----- Listed entries -----

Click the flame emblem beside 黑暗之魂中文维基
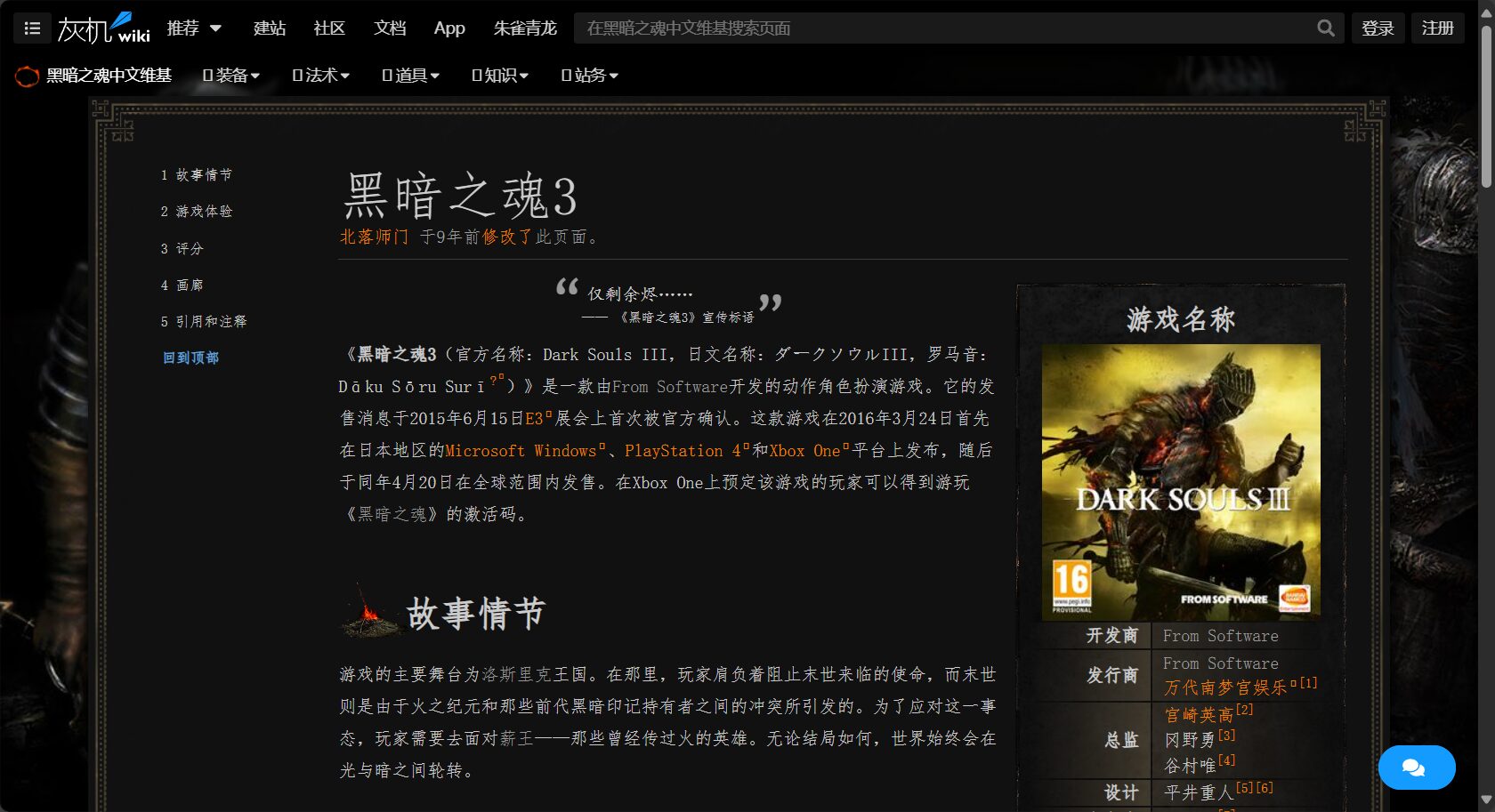The width and height of the screenshot is (1495, 812). click(x=26, y=76)
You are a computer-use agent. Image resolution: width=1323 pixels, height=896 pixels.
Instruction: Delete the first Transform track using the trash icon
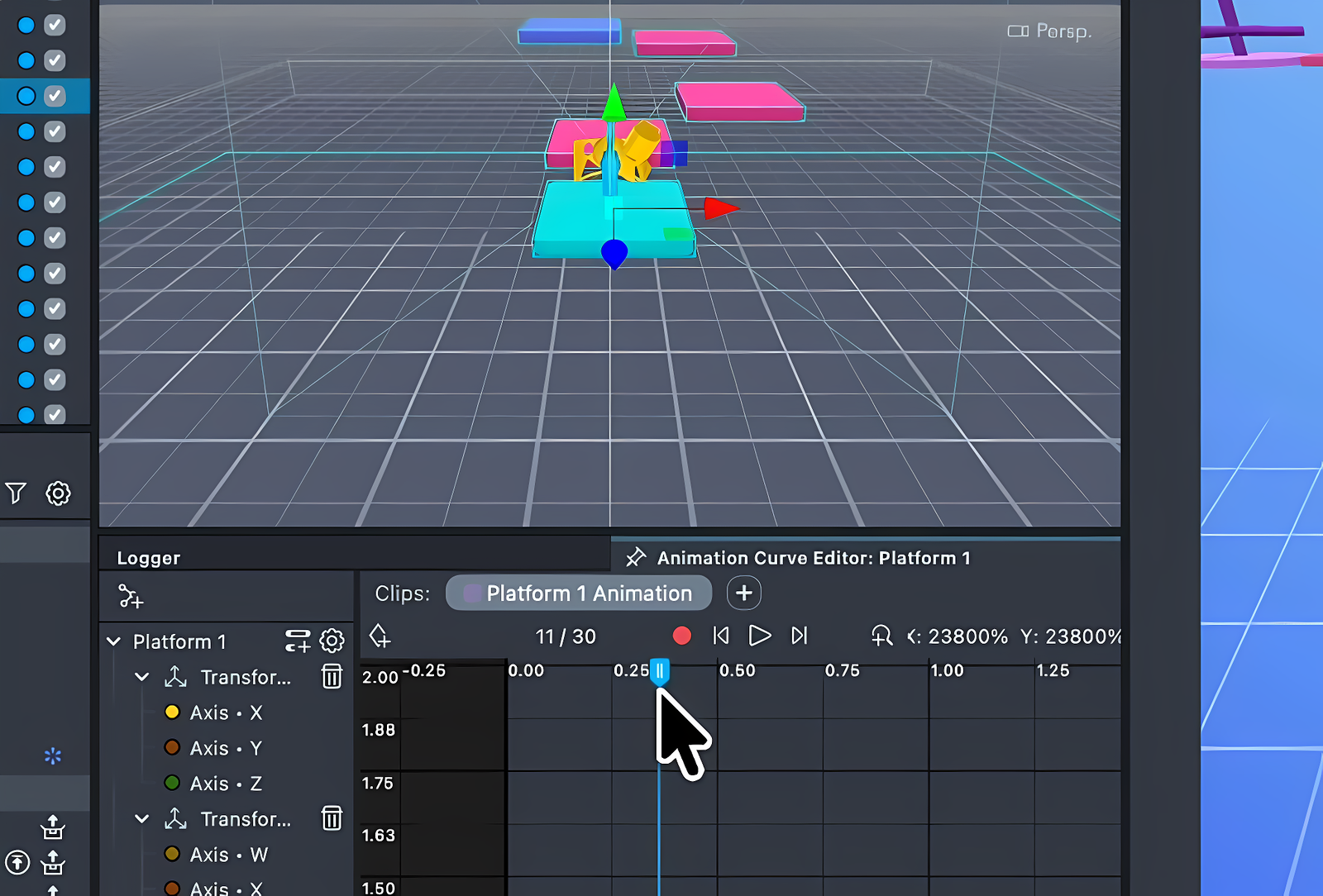pos(332,676)
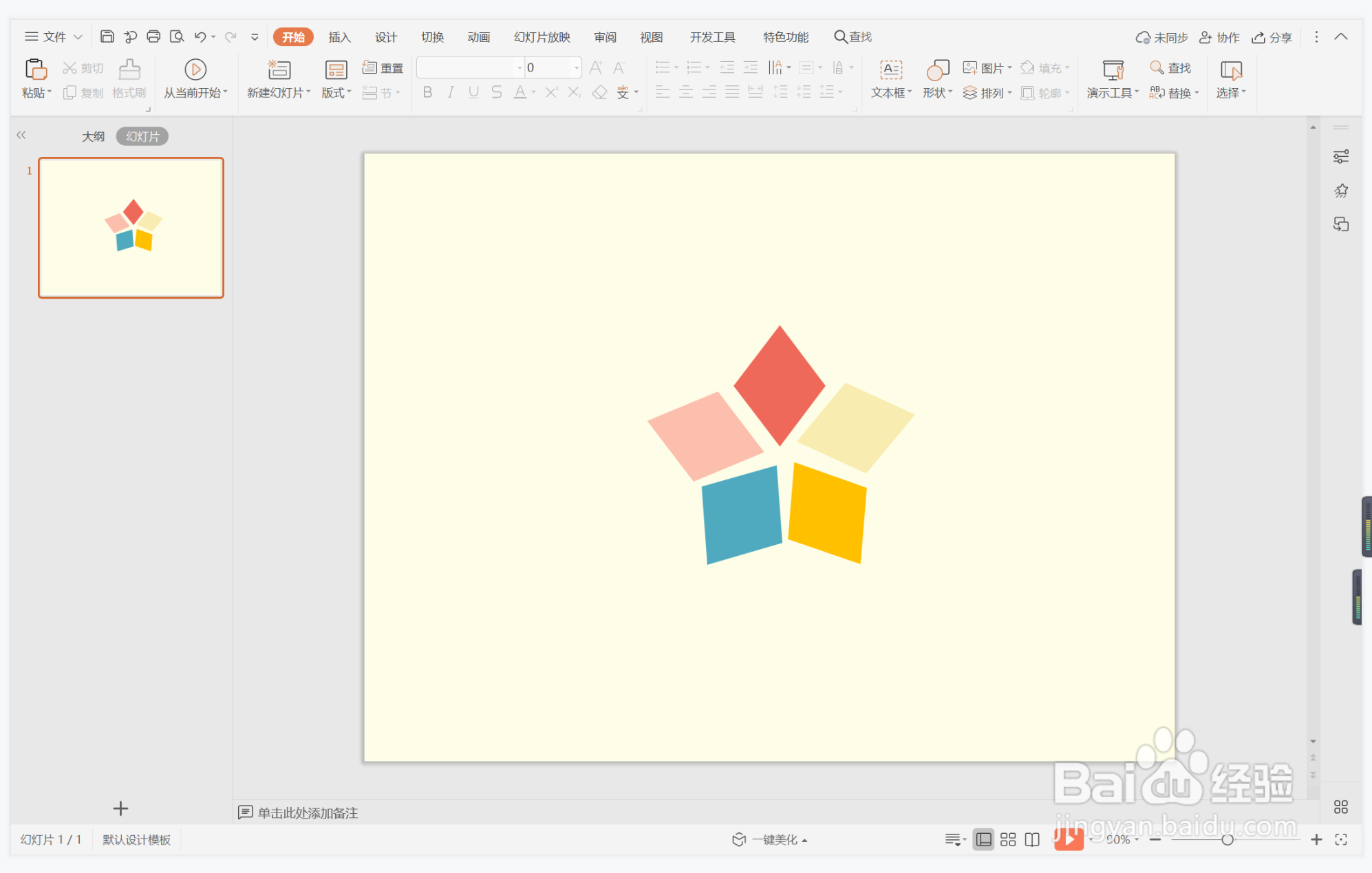Switch to normal view in status bar

(984, 839)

-----

What is needed => Please repeat every record exactly as it stands, leaving out any pictures.

Answer section =>
Click the flame emblem beside 黑暗之魂中文维基
The width and height of the screenshot is (1495, 812). click(x=26, y=76)
You are a computer-use agent. Image resolution: width=1323 pixels, height=896 pixels.
Instruction: Delete the first Transform track using the trash icon
pos(332,676)
Switch to normal view in status bar

(984, 839)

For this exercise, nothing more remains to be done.